• O QUE SE PEDE
Reproduza integralmente as linhas a seguir, sem alterar nenhum caractere.

(Entradas sobre a localização dos itens)
⁂

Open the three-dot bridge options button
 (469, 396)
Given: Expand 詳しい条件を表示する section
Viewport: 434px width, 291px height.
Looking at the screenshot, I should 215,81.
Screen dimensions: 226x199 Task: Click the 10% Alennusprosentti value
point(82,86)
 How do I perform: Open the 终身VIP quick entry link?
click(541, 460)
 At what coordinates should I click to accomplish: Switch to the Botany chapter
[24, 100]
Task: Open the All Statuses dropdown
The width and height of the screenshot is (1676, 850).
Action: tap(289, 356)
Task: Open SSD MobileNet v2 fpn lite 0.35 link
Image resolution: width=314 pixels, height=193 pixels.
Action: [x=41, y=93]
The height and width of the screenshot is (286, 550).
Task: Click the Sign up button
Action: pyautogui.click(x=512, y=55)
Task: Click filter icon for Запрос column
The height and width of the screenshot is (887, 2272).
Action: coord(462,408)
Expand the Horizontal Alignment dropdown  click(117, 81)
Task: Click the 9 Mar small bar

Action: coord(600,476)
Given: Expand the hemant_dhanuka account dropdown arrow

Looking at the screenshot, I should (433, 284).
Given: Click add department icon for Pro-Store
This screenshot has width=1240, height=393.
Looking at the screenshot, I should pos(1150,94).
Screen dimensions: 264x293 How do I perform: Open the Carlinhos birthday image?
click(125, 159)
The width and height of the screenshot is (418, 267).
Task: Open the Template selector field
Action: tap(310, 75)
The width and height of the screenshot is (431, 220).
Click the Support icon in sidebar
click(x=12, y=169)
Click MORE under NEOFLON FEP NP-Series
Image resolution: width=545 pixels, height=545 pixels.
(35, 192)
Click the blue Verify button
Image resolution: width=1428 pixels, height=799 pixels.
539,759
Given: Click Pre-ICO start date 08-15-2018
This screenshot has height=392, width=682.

⁂

• RESULTADO DA TAREFA
Open the three-dot bridge options button
 (469, 396)
Given: Expand 詳しい条件を表示する section
Viewport: 434px width, 291px height.
Looking at the screenshot, I should 215,81.
Screen dimensions: 226x199 Task: Click the 10% Alennusprosentti value
point(82,86)
 How do I perform: Open the 终身VIP quick entry link?
click(541, 460)
 At what coordinates should I click to accomplish: Switch to the Botany chapter
[24, 100]
Task: Open the All Statuses dropdown
The width and height of the screenshot is (1676, 850).
Action: tap(289, 356)
Task: Open SSD MobileNet v2 fpn lite 0.35 link
Image resolution: width=314 pixels, height=193 pixels.
Action: [x=41, y=93]
The height and width of the screenshot is (286, 550).
Task: Click the Sign up button
Action: pyautogui.click(x=512, y=55)
Task: Click filter icon for Запрос column
The height and width of the screenshot is (887, 2272).
Action: coord(462,408)
Expand the Horizontal Alignment dropdown  click(117, 81)
Task: Click the 9 Mar small bar

Action: coord(600,476)
Given: Expand the hemant_dhanuka account dropdown arrow

Looking at the screenshot, I should (433, 284).
Given: Click add department icon for Pro-Store
This screenshot has width=1240, height=393.
Looking at the screenshot, I should pos(1150,94).
Screen dimensions: 264x293 How do I perform: Open the Carlinhos birthday image?
click(125, 159)
The width and height of the screenshot is (418, 267).
Task: Open the Template selector field
Action: tap(310, 75)
The width and height of the screenshot is (431, 220).
Click the Support icon in sidebar
click(x=12, y=169)
Click MORE under NEOFLON FEP NP-Series
Image resolution: width=545 pixels, height=545 pixels.
(35, 192)
Click the blue Verify button
Image resolution: width=1428 pixels, height=799 pixels.
539,759
Given: Click Pre-ICO start date 08-15-2018
This screenshot has height=392, width=682.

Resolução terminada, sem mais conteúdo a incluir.